Friday, August 22nd, 2008

Met my brother tonight in Istanbul, and his name is The Dawn. If you’re reading this hi welcome online. Just one of those not so surprising coincidences that make up our daily lives in SGI. The person I went to meet, Anna, brought him along, for company, security or to help his English I don’t know but I’m glad she did

Dolmus in Uzkadar

Dolmus in Uzkadar

as we are obviously going to be great friends and he put me on the dolmus home.
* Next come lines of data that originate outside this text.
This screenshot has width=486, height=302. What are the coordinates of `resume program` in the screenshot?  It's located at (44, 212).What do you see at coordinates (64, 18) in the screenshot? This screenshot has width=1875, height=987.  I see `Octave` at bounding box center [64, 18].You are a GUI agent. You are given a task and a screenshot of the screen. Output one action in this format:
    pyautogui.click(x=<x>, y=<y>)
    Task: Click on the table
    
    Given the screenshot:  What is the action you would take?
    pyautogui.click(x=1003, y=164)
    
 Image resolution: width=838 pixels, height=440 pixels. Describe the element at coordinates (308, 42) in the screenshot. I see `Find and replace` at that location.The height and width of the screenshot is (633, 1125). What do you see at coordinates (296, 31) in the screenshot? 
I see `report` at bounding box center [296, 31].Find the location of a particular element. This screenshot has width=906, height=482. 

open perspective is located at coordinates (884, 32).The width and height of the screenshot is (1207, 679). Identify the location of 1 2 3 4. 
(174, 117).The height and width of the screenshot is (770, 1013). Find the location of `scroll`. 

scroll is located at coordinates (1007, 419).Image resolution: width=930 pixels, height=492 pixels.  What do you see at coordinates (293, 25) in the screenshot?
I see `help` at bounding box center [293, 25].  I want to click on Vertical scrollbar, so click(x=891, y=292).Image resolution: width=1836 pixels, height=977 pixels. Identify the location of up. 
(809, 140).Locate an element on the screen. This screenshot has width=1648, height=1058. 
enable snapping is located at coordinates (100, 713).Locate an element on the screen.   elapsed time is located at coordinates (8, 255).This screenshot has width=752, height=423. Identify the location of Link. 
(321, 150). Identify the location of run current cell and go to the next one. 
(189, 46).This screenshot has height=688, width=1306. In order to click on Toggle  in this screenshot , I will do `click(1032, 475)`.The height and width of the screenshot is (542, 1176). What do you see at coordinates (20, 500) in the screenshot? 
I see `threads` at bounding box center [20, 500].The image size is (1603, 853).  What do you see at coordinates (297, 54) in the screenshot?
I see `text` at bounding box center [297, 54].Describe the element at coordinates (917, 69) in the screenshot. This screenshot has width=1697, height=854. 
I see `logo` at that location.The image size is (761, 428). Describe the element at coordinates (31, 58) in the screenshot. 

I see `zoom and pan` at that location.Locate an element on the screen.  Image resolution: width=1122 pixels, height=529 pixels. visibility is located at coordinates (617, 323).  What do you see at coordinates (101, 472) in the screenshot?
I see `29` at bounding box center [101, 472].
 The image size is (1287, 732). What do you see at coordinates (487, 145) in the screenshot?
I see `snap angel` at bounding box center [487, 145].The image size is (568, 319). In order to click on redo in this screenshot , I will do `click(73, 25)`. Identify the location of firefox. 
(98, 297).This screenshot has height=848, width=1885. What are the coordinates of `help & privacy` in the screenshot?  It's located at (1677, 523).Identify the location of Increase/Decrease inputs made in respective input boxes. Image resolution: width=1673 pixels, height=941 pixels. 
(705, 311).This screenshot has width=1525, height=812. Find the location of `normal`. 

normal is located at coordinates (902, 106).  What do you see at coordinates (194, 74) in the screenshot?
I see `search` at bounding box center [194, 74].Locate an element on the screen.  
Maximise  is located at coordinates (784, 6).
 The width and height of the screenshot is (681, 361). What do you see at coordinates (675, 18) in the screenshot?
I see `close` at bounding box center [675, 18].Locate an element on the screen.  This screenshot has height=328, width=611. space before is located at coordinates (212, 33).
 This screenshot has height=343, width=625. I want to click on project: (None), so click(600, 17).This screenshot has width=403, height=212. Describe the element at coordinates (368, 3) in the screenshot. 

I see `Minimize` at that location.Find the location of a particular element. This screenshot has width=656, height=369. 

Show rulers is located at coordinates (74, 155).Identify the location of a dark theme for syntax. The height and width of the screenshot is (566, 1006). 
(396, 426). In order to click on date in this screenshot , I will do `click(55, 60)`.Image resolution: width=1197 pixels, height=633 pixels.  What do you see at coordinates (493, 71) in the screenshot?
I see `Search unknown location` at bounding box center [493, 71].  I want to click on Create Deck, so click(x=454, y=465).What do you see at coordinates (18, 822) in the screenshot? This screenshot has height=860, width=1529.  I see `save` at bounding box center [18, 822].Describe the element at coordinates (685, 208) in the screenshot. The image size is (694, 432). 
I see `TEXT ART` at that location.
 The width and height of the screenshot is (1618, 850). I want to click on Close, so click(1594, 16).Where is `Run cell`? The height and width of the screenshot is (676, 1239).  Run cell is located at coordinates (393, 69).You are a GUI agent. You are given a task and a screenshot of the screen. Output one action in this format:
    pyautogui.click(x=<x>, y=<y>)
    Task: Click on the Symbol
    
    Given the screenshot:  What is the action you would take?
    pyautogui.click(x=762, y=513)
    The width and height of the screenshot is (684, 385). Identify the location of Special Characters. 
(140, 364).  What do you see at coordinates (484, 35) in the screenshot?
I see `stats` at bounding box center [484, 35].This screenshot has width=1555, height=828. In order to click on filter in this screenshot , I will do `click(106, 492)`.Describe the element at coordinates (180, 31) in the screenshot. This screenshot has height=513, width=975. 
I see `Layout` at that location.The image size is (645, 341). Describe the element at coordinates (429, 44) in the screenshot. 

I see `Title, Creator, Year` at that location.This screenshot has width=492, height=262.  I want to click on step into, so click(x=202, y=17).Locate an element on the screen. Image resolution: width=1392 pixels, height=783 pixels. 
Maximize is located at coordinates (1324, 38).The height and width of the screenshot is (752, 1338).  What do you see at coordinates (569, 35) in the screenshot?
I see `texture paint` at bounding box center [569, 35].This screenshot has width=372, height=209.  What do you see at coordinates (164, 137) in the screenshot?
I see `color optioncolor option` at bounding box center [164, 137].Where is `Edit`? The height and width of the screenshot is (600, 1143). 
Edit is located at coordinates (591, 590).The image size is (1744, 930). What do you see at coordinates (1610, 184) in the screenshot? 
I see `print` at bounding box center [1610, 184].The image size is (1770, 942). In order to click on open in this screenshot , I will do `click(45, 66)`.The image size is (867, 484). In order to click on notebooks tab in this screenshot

No dolmus is not a food, although the connection with dolma is that it does mean ’stuffed’, but this time it is stuffed with people, and acts like a cheap taxi when it’s full it drives you to specific points, unless it breaks down as mine did of course. In that event the driver gets one of the other passengers to walk you home, and give you a handy pack of wipes for the journey home. I don’t actually speak Turkish, but Turkish people don’t care, they talk to you anyway.

To back track, I rendezvoused with Anna and TD at the ferry port in Kadikoy after some adventures getting on the wrong boat - but only because I was following an English speaking man who got on the wrong boat as well. We walked up the amazing jungle of streets and markets, and caught a taxi to her house. On the way, she asked if I knew Rhona, an English Buddhist she knows. My first thought was, yes of course Rhona is here, that’s what brought me to get in touch with this lot. My rational thoughts stopped this and thought , how could I possibly know every English Buddhist? Then the thought, but Rhona is an unusual name. Turned out it was our Rhona who first taught me to chant and inspired me to become a teacher of French, following in her footsteps. She’s here teaching English and French, which is what I’m just about to apply for a job doing.

She will be surprised - can’t get rid of me that easily Rhona!!

Anna has so many connections with me, she’s French, she lived in Newcastle, her mother lives in Manosque…. when will it end?

After a chant, TD and I came back on dolmus taxi to Taksim Square, where I have managed to avoid up to now. It is madness, full of parties, live music and people who are not drunk but having a good time. By the way we did some experimentation with not drinking. If you go out for the evening but don’t drink, you end up feeling drunk anyway, but minus the hangover, and the cost. It is the night out relaxing with friends that makes you feel high my friends, not the alcohol after all.

That’s where TD put me in the dolmus, who drove past Topkapi Palace which is pictured here in daylight, with the Bosphoros Bridge behind, pretty eh? And the bridge is good too. He pulled in for some petrol just before he broke down, which is where he picked up the guy who walked me back. Travelling round Istanbul is so easy, and there is so much choice, but it took one and a half hours to get back. Friday traffic is bad, not going to the Mosque though oh no, going dancing.